[Saved entries]
+++++

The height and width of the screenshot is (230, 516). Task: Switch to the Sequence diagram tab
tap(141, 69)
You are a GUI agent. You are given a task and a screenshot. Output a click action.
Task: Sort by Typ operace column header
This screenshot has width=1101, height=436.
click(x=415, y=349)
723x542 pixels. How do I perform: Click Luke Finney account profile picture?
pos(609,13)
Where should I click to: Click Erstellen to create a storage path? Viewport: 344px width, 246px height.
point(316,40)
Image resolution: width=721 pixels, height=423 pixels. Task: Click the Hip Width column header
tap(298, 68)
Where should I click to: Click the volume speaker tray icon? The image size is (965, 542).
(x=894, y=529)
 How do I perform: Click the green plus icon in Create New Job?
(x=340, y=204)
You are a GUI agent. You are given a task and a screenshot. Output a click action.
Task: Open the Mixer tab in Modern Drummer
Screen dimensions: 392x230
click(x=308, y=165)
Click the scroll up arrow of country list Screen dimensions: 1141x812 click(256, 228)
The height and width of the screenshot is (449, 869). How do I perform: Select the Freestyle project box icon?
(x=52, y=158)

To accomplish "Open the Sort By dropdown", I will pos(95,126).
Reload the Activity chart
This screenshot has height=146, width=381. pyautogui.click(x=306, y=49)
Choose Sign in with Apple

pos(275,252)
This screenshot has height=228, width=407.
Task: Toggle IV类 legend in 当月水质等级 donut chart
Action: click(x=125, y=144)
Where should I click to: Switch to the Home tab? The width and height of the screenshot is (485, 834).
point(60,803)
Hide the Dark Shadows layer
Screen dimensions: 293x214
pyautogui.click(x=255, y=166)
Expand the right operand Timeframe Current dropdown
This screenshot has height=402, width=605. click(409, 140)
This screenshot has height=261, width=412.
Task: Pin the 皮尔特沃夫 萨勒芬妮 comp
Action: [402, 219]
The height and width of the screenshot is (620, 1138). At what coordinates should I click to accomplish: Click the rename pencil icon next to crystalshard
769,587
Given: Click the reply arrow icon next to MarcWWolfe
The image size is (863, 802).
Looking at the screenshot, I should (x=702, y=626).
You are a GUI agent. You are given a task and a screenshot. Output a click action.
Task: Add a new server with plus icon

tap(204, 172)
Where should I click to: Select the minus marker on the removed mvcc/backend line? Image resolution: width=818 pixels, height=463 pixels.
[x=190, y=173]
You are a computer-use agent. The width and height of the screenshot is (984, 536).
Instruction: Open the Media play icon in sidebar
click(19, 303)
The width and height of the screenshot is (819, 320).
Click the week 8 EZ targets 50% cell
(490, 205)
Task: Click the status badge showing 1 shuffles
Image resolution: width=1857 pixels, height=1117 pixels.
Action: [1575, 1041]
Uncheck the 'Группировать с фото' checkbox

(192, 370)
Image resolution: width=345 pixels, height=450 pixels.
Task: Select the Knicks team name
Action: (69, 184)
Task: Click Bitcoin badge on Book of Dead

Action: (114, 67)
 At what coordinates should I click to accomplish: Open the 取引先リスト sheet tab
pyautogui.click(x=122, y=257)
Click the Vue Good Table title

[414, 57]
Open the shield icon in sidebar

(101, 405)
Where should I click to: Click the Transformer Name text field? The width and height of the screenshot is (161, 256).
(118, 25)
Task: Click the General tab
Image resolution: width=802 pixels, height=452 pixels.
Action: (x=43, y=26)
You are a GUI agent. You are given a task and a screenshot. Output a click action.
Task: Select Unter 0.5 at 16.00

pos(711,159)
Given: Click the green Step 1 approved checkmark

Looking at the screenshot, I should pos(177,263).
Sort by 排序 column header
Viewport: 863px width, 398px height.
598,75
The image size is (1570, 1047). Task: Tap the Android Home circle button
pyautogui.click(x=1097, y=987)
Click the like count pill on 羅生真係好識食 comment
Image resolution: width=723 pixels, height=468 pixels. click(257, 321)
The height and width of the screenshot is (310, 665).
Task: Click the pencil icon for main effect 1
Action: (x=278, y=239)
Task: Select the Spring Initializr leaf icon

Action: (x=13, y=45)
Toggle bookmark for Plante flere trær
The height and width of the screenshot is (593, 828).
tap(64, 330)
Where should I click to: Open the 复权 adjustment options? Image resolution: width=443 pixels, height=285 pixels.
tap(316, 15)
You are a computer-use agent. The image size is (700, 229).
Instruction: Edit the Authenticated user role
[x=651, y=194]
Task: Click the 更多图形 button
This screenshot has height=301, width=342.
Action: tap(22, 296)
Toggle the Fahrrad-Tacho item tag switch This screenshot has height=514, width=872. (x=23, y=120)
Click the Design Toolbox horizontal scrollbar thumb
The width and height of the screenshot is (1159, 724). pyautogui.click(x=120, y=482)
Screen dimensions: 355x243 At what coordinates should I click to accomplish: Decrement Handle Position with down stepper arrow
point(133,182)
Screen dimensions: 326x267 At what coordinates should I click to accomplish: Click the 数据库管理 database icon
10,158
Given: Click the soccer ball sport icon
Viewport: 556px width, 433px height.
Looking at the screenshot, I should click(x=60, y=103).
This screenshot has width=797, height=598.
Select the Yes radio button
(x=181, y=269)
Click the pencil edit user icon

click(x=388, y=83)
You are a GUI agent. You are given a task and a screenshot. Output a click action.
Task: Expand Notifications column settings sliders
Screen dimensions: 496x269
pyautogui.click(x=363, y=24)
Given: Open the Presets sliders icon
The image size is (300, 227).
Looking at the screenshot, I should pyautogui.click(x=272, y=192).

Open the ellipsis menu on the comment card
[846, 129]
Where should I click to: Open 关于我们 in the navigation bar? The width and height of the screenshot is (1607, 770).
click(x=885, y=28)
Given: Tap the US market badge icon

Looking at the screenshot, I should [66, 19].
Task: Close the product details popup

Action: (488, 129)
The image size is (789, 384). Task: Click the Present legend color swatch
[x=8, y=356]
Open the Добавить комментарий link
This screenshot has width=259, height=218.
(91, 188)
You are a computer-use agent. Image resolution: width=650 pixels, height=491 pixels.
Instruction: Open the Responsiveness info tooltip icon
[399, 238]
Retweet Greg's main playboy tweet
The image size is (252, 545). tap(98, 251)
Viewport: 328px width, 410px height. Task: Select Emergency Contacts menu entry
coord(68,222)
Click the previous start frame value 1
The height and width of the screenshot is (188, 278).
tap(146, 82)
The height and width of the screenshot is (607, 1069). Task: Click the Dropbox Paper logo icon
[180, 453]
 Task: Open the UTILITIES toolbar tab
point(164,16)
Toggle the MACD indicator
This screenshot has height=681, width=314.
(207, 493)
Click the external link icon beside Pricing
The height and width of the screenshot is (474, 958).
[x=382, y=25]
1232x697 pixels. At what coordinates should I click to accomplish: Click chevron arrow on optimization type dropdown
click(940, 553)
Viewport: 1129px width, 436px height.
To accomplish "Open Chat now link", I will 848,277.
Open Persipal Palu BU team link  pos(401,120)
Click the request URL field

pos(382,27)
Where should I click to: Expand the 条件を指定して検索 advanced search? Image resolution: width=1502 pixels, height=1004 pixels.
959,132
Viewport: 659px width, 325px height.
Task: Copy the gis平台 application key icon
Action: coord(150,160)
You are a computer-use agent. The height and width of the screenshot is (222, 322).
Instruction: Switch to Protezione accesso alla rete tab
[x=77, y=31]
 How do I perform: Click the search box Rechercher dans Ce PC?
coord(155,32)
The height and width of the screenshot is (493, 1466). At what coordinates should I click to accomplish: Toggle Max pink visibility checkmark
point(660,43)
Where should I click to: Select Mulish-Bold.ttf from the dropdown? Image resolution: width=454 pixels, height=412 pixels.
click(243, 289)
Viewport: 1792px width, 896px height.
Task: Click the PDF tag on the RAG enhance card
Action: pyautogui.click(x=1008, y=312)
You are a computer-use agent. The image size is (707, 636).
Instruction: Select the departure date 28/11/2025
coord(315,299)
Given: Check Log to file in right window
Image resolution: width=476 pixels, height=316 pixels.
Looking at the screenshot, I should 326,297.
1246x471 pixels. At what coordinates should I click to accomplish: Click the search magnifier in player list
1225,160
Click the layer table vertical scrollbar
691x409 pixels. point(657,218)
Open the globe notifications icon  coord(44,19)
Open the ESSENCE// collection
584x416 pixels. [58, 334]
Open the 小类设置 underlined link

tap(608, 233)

+++++

_Your objective_.
The range runs from the line above containing "The height and width of the screenshot is (620, 1138)." to the line containing "Given: Click the reply", inclusive. Restate those lines word for word and no others.

_Written answer_.
The height and width of the screenshot is (620, 1138). At what coordinates should I click to accomplish: Click the rename pencil icon next to crystalshard
769,587
Given: Click the reply arrow icon next to MarcWWolfe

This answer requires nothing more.